Aggregator shouldn't refer to persistence DB in case of evaluation (#1632)

rahulga1 · web-flow · commit 90996c05eb40 · 2025-05-16T14:04:22.000+02:00
* Enhance Collaborator module with improved error handling and documentation.

Refactor the `run` method to include detailed error logging and a new `_execute_collaborator_rounds` method for better task management. Update the `start_` function to handle exceptions during collaborator initialization and execution, ensuring critical errors are logged and communicated to the user.

Additionally, improve type hints and docstrings for better code clarity and maintainability.
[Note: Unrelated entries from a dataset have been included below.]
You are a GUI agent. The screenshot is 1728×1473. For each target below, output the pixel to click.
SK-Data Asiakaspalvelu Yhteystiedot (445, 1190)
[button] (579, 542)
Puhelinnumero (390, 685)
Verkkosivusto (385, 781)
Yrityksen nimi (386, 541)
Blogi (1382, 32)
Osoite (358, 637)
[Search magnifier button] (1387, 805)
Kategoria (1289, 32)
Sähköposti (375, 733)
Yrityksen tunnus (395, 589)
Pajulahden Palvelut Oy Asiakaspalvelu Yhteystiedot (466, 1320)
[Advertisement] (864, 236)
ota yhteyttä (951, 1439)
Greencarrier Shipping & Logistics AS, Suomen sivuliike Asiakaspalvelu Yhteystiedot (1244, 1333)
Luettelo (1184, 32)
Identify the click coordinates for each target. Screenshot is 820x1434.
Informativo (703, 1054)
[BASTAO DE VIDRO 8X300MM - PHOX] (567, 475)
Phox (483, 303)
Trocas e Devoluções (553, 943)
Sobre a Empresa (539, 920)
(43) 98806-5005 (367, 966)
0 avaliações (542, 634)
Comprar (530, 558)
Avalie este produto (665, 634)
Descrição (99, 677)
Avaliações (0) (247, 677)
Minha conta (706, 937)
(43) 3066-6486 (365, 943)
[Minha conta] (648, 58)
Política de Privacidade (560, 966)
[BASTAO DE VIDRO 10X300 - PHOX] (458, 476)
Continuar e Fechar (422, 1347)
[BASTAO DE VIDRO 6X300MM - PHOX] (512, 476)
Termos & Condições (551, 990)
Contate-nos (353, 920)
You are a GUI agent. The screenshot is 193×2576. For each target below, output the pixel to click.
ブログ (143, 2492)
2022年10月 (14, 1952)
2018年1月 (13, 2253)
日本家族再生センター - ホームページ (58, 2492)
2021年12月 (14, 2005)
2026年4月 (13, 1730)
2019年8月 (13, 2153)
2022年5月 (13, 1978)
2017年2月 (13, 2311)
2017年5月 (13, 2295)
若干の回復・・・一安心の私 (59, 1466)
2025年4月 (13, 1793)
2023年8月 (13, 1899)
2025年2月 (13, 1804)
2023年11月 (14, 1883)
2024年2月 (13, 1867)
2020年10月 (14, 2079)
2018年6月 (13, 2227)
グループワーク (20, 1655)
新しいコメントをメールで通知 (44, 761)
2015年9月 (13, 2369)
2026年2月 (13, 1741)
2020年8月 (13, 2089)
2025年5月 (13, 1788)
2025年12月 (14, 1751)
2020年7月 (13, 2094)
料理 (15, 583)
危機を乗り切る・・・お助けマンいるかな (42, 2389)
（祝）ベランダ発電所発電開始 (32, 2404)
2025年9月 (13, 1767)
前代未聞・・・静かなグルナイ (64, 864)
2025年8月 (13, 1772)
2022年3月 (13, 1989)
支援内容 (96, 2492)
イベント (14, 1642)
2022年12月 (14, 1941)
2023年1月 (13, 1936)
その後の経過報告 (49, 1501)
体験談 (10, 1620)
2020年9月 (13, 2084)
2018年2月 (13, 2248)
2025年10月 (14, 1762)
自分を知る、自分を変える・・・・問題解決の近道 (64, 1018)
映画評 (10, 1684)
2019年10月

Signed-off-by: Rahul Garg &lt;rahul.garg@intel.com&gt;

* Improve error logging in Collaborator class by ensuring consistent formatting of log messages. This change enhances the clarity of critical error messages and maintains a uniform style across the logging functionality.

Signed-off-by: Rahul Garg &lt;rahul.garg@intel.com&gt;

* .DS_Store banished!

* Refine persistent checkpoint handling in Aggregator class to prevent recovery during evaluation mode. Update logging messages for clarity on checkpoint status. This change ensures that the system behaves correctly in different operational contexts.

Signed-off-by: Rahul Garg &lt;rahul.garg@intel.com&gt;

* Refine logging message in Aggregator class to clarify conditions for persistent checkpoint usage. The updated message improves understanding by specifying when checkpoints are disabled or when the experiment is in evaluation mode.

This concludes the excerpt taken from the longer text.